# TASK STATEMENT:
Swap "location" for "position" in the rows starting at the line with "Identify the location" and ending at the last row, leaving everything else as it is. Reproduce only those rows, without the pictures.
--- GIVEN INFORMATION ---
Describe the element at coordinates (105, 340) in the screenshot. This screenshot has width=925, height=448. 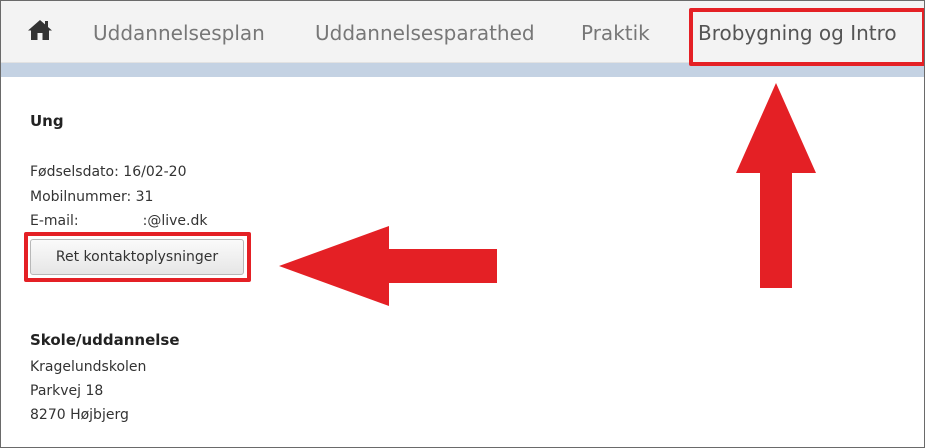
I see `section-heading-school: Skole/uddannelse` at that location.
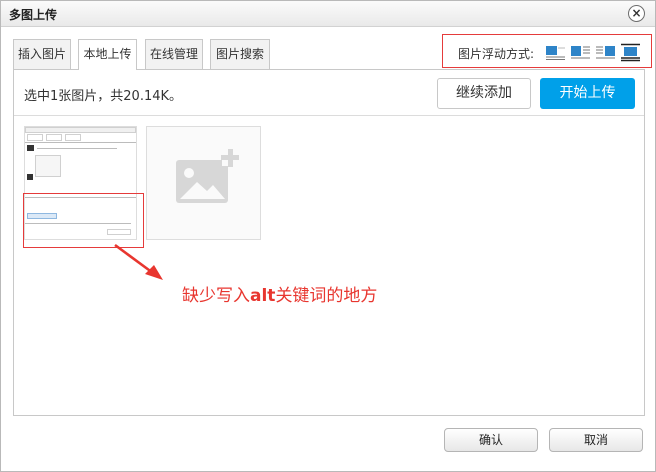 This screenshot has width=656, height=472. Describe the element at coordinates (42, 54) in the screenshot. I see `tab-insert-image: 插入图片` at that location.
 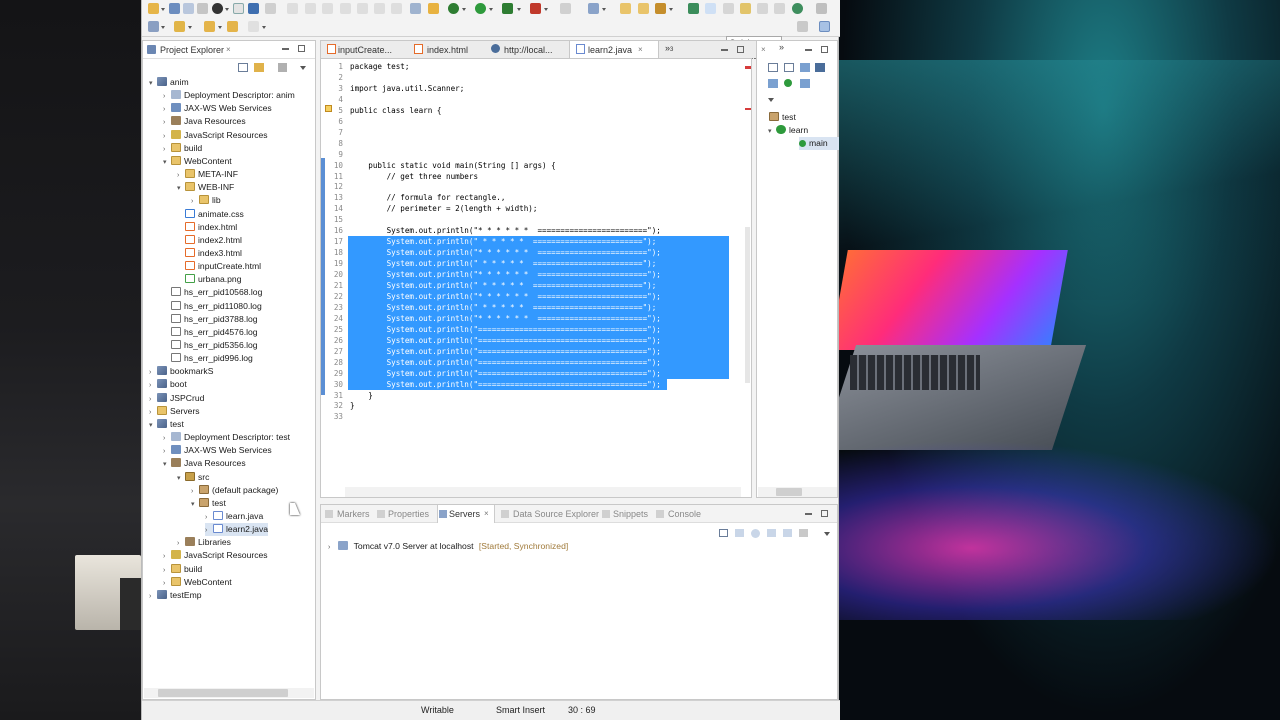 I want to click on tab-servers: Servers, so click(x=464, y=514).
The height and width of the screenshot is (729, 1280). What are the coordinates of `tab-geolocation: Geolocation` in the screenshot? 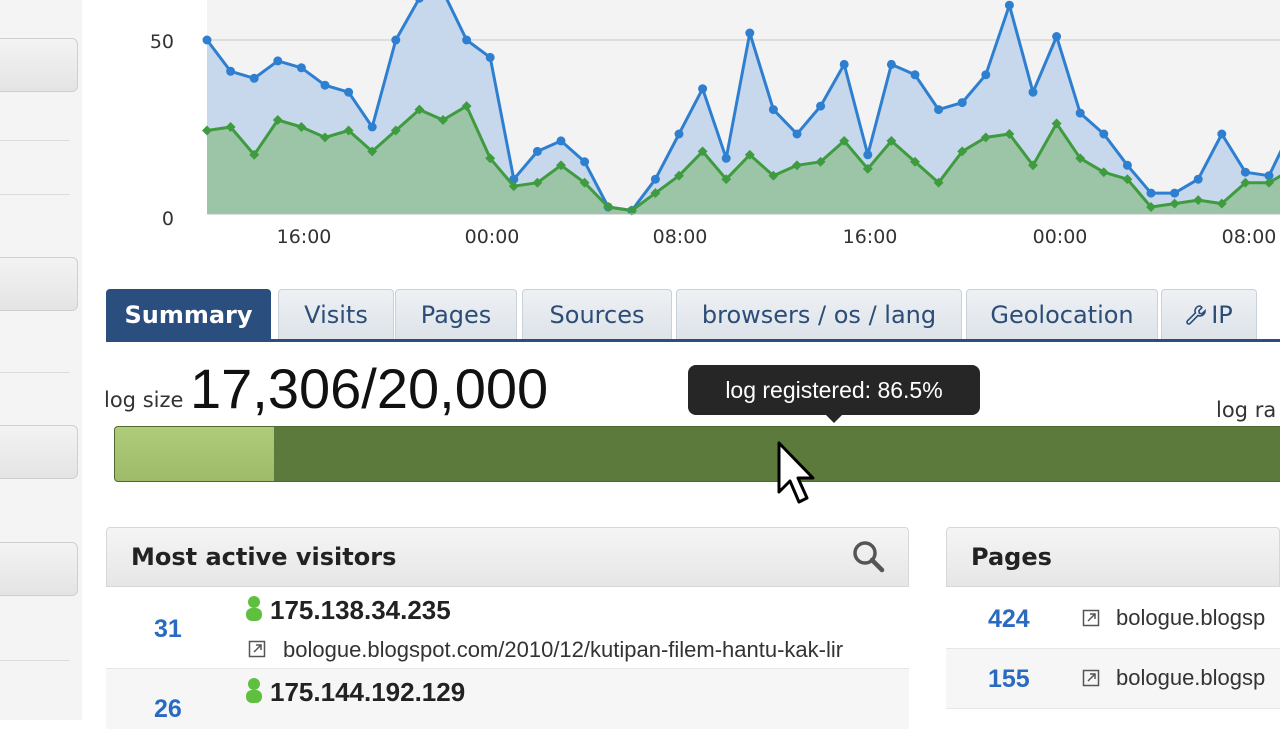 It's located at (1062, 314).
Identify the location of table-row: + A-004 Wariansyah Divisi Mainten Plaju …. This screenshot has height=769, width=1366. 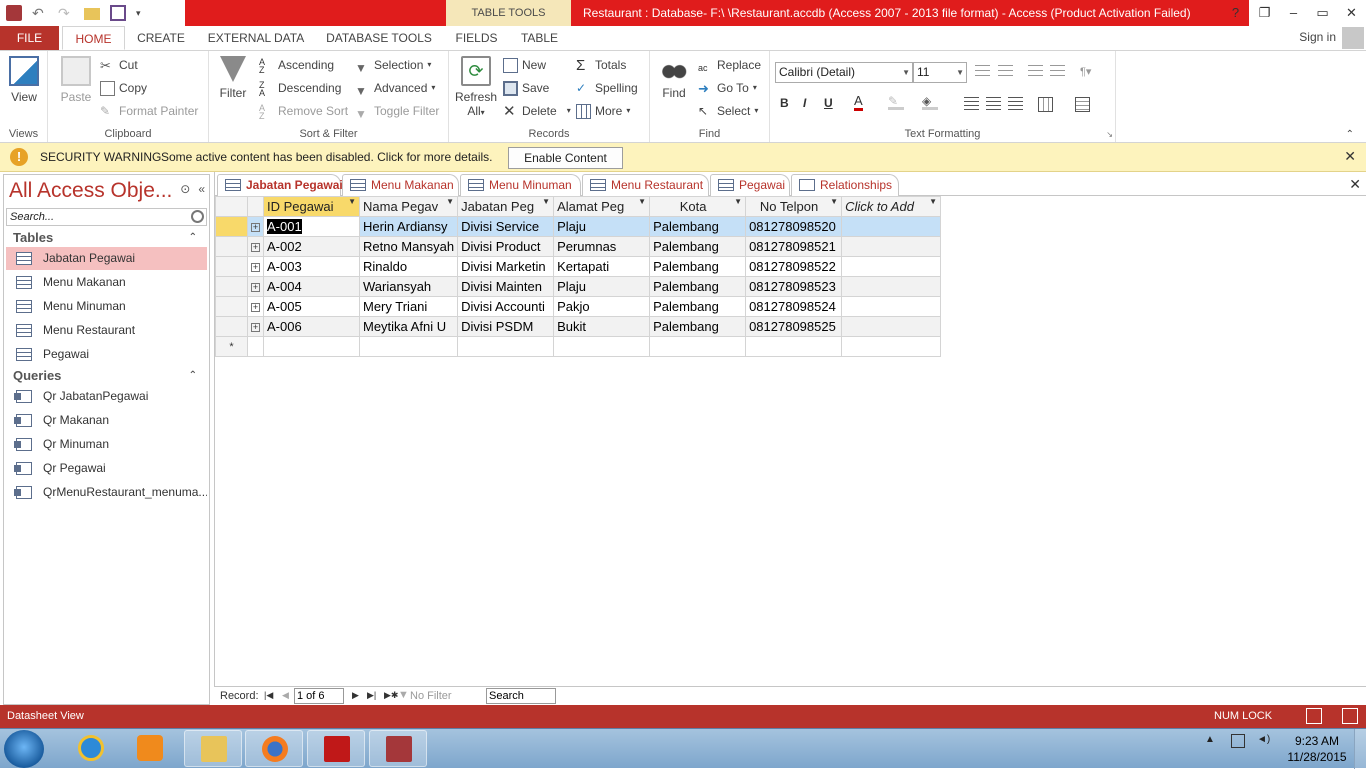
(578, 286).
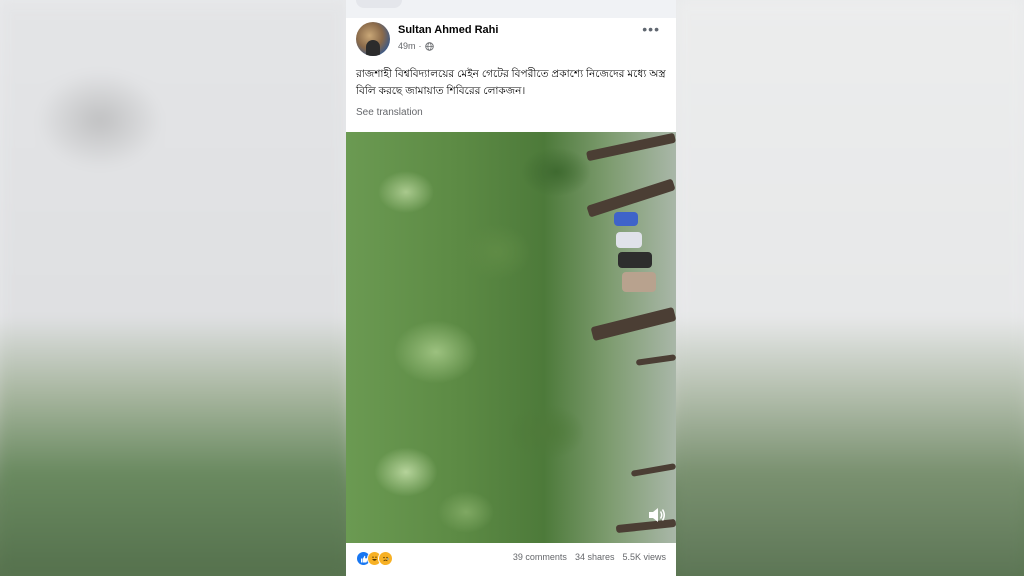  What do you see at coordinates (644, 557) in the screenshot?
I see `views-count: 5.5K views` at bounding box center [644, 557].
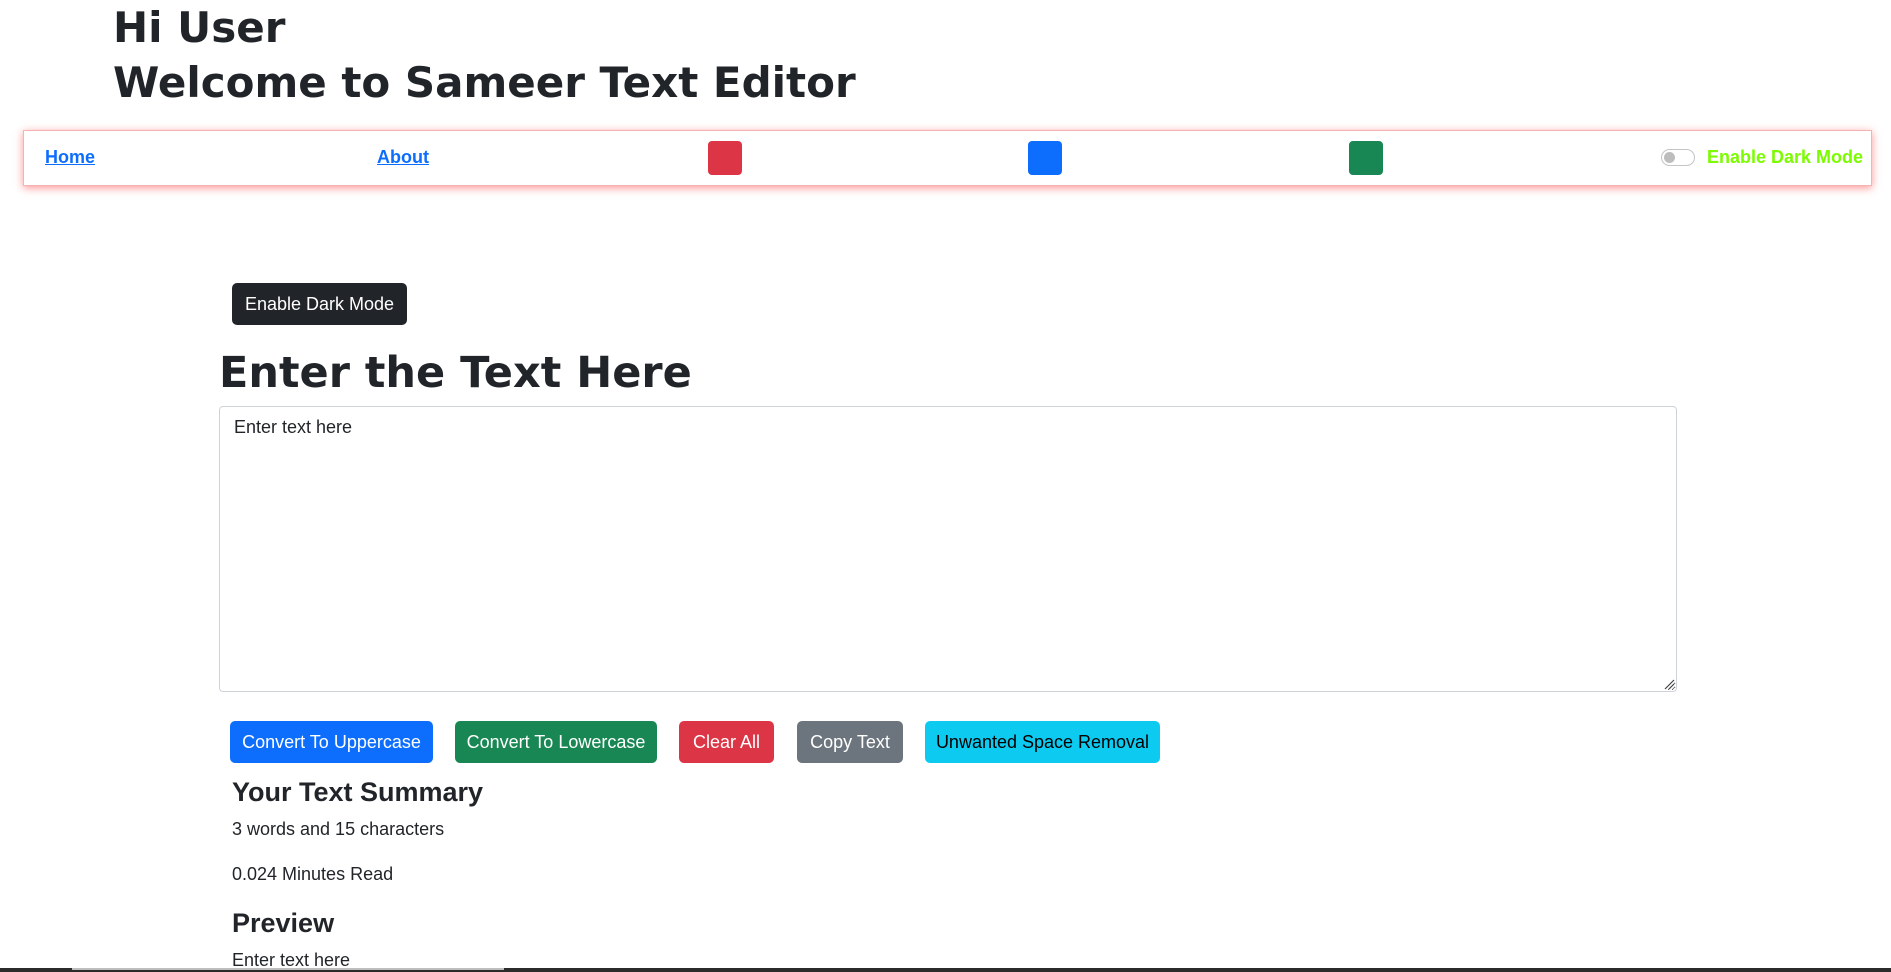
---
# EXERCISE ANSWER:
Identify the position of table-row: + A-004 Wariansyah Divisi Mainten Plaju …. This screenshot has height=769, width=1366. 
(578, 286).
  What do you see at coordinates (644, 557) in the screenshot?
I see `views-count: 5.5K views` at bounding box center [644, 557].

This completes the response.